### DATASET ENTRIES
◆ ◆ ◆ ◆ ◆ ◆ ◆
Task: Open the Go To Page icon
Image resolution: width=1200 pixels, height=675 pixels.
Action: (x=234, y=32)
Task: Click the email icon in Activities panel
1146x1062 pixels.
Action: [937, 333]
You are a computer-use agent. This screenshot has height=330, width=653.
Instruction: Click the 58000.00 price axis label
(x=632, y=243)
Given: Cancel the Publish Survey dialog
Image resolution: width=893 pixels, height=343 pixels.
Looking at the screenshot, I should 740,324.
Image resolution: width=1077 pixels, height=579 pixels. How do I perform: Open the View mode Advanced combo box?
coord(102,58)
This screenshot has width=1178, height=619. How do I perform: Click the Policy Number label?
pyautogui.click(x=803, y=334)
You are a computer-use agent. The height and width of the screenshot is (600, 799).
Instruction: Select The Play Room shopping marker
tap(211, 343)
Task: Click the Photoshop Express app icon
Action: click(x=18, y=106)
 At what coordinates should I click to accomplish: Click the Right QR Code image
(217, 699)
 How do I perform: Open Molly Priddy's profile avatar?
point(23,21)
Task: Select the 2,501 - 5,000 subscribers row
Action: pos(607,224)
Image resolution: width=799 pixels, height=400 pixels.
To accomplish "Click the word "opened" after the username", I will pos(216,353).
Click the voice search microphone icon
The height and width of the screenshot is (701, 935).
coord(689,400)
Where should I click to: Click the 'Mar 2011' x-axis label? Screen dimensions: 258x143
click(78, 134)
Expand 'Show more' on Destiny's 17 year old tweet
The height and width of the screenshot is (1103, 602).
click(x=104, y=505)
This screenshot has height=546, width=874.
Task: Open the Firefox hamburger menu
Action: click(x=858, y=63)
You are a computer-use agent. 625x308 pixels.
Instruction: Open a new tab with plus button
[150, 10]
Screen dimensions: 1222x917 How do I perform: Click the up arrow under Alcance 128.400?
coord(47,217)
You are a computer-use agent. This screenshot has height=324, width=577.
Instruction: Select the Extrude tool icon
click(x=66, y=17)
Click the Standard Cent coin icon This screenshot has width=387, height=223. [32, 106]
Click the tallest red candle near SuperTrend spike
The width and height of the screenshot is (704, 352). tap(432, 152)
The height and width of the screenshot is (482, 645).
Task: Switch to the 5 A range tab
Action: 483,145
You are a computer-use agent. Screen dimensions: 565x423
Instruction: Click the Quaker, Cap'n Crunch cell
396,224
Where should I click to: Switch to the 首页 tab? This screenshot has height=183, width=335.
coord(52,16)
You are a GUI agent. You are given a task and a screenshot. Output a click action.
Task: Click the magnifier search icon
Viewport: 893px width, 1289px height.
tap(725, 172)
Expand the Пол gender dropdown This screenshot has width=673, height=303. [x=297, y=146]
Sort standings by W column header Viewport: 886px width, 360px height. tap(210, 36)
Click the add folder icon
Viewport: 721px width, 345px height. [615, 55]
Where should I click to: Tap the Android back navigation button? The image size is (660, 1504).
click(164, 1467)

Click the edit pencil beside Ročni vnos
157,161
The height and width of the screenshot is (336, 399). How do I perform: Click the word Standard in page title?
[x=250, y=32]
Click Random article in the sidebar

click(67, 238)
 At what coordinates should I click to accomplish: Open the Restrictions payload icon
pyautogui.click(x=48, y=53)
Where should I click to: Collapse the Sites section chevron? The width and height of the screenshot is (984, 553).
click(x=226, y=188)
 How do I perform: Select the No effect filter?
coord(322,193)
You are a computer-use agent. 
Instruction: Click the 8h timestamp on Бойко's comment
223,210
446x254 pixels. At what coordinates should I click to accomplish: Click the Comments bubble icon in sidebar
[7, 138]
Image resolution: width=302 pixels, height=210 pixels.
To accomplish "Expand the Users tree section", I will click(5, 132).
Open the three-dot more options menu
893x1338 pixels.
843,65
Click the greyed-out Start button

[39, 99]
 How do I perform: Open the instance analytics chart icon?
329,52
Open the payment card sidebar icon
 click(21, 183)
◆ ◆ ◆ ◆ ◆ ◆ ◆
Which lines of the records above contain the word "more"? Show each of them.

Expand 'Show more' on Destiny's 17 year old tweet
Open the three-dot more options menu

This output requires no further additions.